At FK Capital Fund, Inc., our underwriting philosophy is built around a simple principle: a private loan should make sense before closing, during the loan term, and at exit.

That means we do not view underwriting as a one-time event. We view it as part of a broader lending process that includes origination, documentation, loan servicing, borrower communication, risk monitoring, and payoff or refinance strategy.

Inspiration for Our Underwriting Philosophy

The decision to document our underwriting philosophy came after a post-closing site visit for a construction project we had funded in Los Angeles, California.

The project was a partially completed ultra-high-end spec home. As we walked through the property, the borrower’s pride in the project was clear. The borrower knew the details, understood the scope, and remained engaged in the execution of the business plan.
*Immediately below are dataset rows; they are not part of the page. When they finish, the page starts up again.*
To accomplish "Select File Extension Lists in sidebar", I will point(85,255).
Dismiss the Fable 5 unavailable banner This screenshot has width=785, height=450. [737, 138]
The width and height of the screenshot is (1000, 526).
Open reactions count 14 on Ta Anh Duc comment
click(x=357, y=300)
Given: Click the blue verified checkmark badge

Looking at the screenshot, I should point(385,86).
That visit reinforced something important: the lending relationship does not end at closing.

In construction lending, bridge lending, rehab loans, and other business-purpose real estate financing, a lender’s role should not be limited to collecting documents, funding the loan, and moving on to the next file. The loan still needs to be monitored. The borrower’s exit still needs to remain realistic. Issues should be identified early, not after they become serious problems. For more detail on FK Capital’s construction lending approach, review our Hard Money Construction Loans page.
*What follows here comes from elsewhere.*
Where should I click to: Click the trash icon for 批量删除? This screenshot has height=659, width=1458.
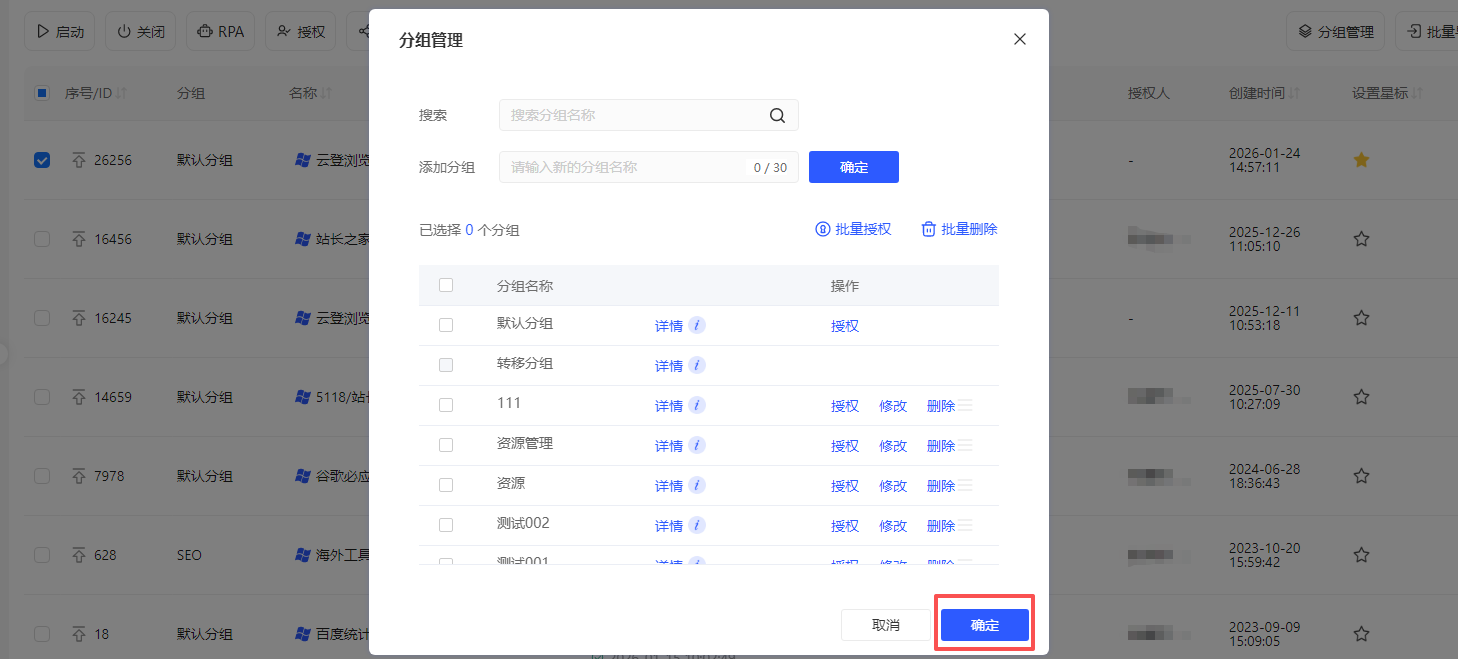(926, 228)
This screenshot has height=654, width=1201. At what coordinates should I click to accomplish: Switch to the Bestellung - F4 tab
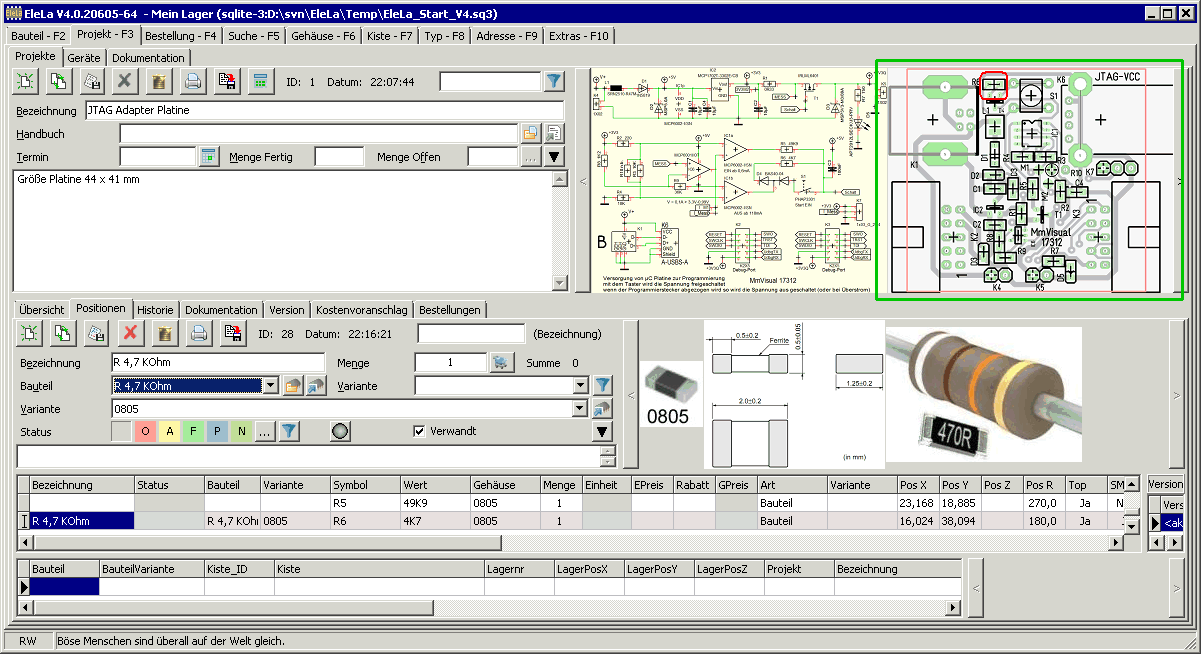click(x=181, y=36)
A Common Problem in Private Lending

A common practice in private lending is for the lender or originator to work hard with the borrower through closing and then become much less involved after the loan funds.

The reason is straightforward. Many originators are compensated primarily through origination income. Once the loan closes, the originator may not have a meaningful financial incentive to stay involved with the borrower, monitor the project, or help think through the exit strategy.

This can become even more pronounced when the beneficial interest in the note is sold at or after closing. In those cases, the party who originated the loan may receive the origination compensation but may not retain the ongoing interest income from the note.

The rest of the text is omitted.